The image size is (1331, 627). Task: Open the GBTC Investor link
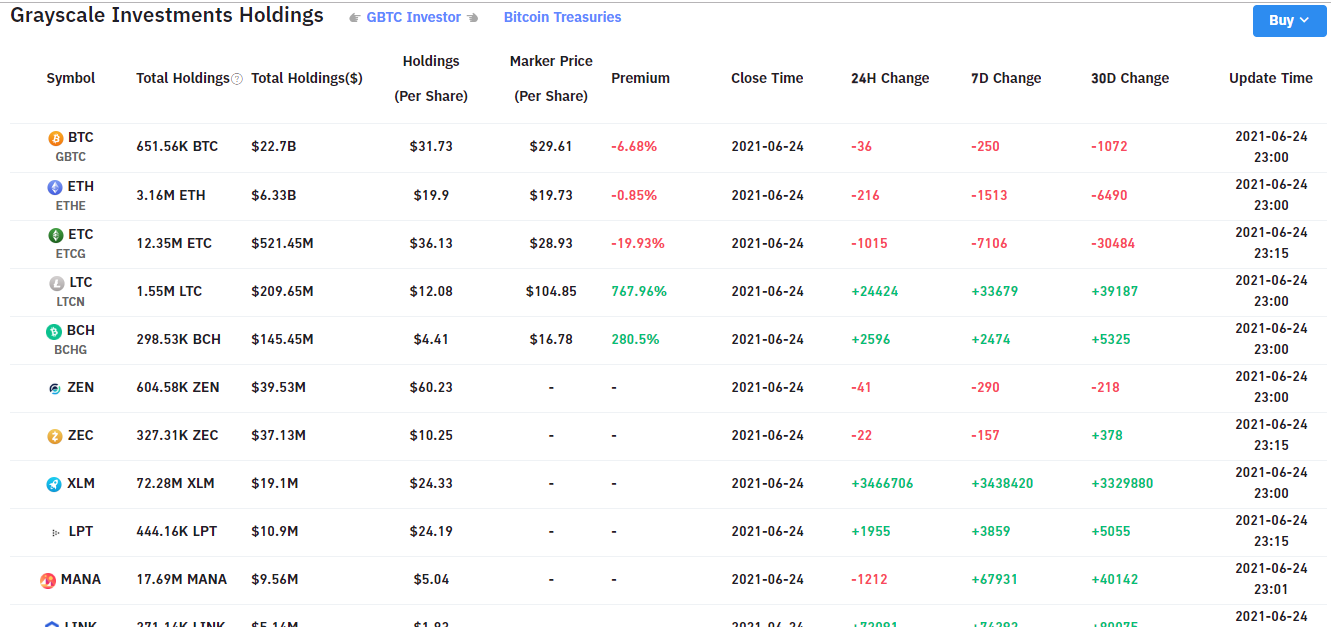pos(414,17)
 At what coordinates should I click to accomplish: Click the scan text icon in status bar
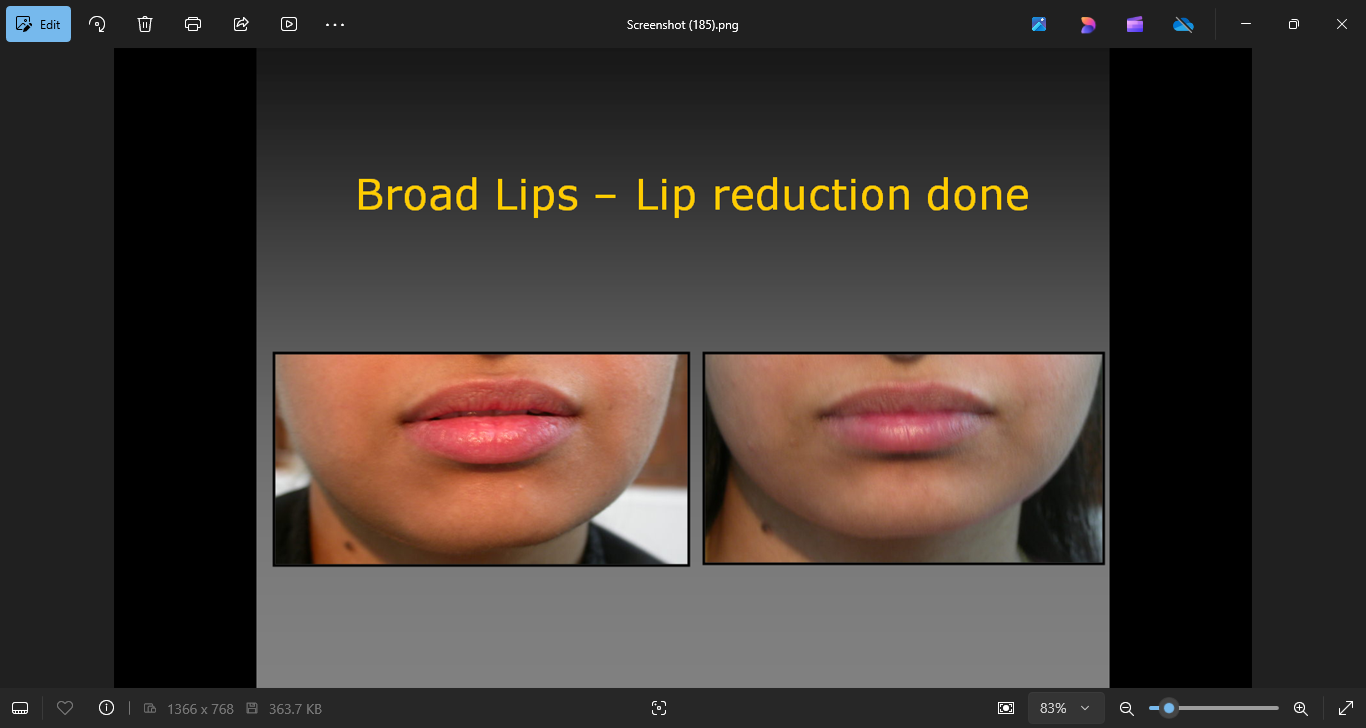(x=658, y=708)
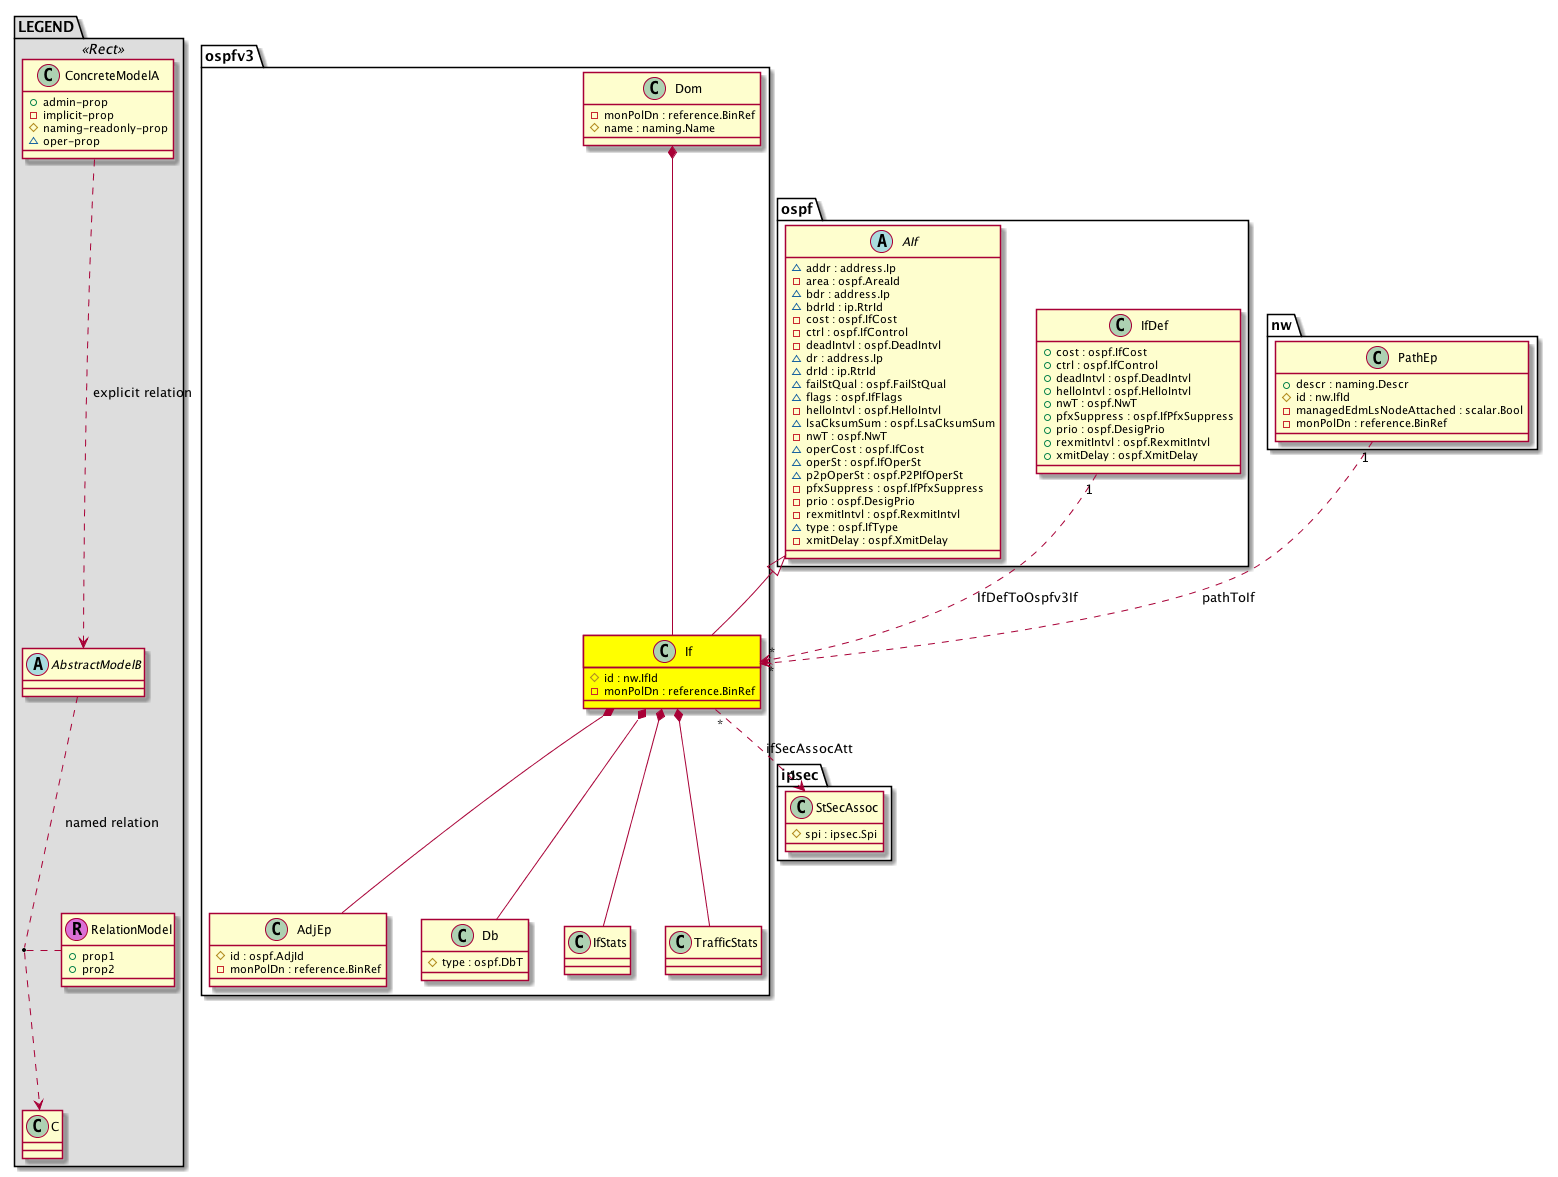Select the LEGEND package tab
This screenshot has height=1177, width=1558.
point(46,27)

* _Your assignment_
Omitting the pictures, copy each record above exactly as it stands.

* _Output of the exercise_
The image size is (1331, 627). Task: Open the GBTC Investor link
pos(414,17)
 At what coordinates should I click to accomplish: Click the scan text icon in status bar
(x=658, y=708)
Select the LEGEND package tab
This screenshot has height=1177, width=1558.
point(46,27)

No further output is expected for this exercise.